─── Exercise materials

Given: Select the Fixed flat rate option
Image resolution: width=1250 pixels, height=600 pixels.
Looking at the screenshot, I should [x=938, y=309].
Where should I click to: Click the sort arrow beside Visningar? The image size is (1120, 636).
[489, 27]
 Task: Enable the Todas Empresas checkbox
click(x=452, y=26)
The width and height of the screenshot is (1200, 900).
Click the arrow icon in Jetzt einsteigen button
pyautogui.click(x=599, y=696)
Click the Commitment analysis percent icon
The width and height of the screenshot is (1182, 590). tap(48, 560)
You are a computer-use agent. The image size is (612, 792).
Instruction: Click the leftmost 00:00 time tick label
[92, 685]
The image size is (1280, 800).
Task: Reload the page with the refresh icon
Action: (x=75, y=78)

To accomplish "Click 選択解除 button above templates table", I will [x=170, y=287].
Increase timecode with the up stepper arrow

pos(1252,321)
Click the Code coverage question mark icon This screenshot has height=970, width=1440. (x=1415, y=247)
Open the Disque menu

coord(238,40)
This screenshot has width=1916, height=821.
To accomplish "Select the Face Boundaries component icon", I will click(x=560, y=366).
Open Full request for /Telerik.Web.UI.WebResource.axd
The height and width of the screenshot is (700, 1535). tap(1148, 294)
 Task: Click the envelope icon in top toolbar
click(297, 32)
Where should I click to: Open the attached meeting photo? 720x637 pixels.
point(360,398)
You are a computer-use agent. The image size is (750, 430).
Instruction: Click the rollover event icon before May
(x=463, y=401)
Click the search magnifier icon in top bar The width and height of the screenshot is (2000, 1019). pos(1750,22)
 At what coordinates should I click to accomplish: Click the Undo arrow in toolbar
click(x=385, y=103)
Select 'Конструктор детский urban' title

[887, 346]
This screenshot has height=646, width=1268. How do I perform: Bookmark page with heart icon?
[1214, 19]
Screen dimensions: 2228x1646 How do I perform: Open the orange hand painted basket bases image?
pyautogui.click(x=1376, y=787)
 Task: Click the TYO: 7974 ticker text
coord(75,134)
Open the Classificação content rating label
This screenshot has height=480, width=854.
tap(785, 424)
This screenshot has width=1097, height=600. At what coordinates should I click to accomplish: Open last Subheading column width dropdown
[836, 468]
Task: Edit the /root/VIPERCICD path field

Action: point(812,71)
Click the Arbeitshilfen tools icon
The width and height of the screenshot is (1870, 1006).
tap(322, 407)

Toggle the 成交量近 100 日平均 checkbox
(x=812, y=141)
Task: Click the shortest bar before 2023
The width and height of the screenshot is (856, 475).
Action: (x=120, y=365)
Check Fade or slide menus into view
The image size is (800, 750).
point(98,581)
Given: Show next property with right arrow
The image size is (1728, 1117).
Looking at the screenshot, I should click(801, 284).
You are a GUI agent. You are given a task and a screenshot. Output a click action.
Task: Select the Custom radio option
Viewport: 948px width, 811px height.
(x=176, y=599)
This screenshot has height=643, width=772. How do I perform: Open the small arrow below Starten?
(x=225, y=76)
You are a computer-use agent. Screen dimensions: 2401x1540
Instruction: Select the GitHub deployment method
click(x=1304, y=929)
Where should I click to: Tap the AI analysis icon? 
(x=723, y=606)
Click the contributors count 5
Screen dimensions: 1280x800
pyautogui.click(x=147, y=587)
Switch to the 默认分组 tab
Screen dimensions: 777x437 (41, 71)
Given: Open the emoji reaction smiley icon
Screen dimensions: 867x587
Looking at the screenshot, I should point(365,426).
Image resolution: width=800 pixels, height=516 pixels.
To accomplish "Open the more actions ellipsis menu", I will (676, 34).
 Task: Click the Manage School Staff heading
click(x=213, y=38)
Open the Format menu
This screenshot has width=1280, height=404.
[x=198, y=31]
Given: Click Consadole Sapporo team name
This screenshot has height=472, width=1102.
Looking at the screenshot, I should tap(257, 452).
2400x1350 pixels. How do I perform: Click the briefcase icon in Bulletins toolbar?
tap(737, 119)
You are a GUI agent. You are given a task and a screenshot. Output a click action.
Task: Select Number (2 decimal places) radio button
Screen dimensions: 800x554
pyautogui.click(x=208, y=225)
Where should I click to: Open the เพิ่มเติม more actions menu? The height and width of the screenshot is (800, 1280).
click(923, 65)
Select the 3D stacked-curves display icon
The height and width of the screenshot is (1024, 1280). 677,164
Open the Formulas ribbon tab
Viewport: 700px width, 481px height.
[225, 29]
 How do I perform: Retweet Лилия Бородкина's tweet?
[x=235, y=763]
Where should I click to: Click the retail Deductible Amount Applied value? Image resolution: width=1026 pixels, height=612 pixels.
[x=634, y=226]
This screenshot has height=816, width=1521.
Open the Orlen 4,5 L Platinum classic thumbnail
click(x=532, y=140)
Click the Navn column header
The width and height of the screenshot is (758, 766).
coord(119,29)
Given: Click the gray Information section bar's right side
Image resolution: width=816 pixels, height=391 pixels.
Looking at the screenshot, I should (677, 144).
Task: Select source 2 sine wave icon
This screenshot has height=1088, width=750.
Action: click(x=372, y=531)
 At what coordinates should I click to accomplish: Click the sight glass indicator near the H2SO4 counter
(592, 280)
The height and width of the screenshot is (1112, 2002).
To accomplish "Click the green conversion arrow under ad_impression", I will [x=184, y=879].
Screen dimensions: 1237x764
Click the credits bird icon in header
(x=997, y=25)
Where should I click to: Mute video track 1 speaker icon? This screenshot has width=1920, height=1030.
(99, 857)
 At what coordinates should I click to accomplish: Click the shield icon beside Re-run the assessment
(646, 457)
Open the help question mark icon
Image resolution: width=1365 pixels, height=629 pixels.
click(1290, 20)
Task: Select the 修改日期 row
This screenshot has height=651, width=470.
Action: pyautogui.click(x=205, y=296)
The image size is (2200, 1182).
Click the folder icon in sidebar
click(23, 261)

──────

- [Work task] Please write out, exactly as they appear above, only the lines in the stretch from the line with "Toggle the 成交量近 100 日平均 checkbox" through the line with "Task: Select Number".

- [Exercise result]
Toggle the 成交量近 100 日平均 checkbox
(x=812, y=141)
Task: Click the shortest bar before 2023
The width and height of the screenshot is (856, 475).
Action: (x=120, y=365)
Check Fade or slide menus into view
The image size is (800, 750).
point(98,581)
Given: Show next property with right arrow
The image size is (1728, 1117).
Looking at the screenshot, I should click(801, 284).
You are a GUI agent. You are given a task and a screenshot. Output a click action.
Task: Select the Custom radio option
Viewport: 948px width, 811px height.
(x=176, y=599)
This screenshot has height=643, width=772. How do I perform: Open the small arrow below Starten?
(x=225, y=76)
You are a computer-use agent. Screen dimensions: 2401x1540
Instruction: Select the GitHub deployment method
click(x=1304, y=929)
Where should I click to: Tap the AI analysis icon? 
(x=723, y=606)
Click the contributors count 5
Screen dimensions: 1280x800
pyautogui.click(x=147, y=587)
Switch to the 默认分组 tab
Screen dimensions: 777x437 (41, 71)
Given: Open the emoji reaction smiley icon
Screen dimensions: 867x587
Looking at the screenshot, I should point(365,426).
Image resolution: width=800 pixels, height=516 pixels.
To accomplish "Open the more actions ellipsis menu", I will (676, 34).
 Task: Click the Manage School Staff heading
click(x=213, y=38)
Open the Format menu
This screenshot has width=1280, height=404.
[x=198, y=31]
Given: Click Consadole Sapporo team name
This screenshot has height=472, width=1102.
Looking at the screenshot, I should tap(257, 452).
2400x1350 pixels. How do I perform: Click the briefcase icon in Bulletins toolbar?
tap(737, 119)
You are a GUI agent. You are given a task and a screenshot. Output a click action.
Task: Select Number (2 decimal places) radio button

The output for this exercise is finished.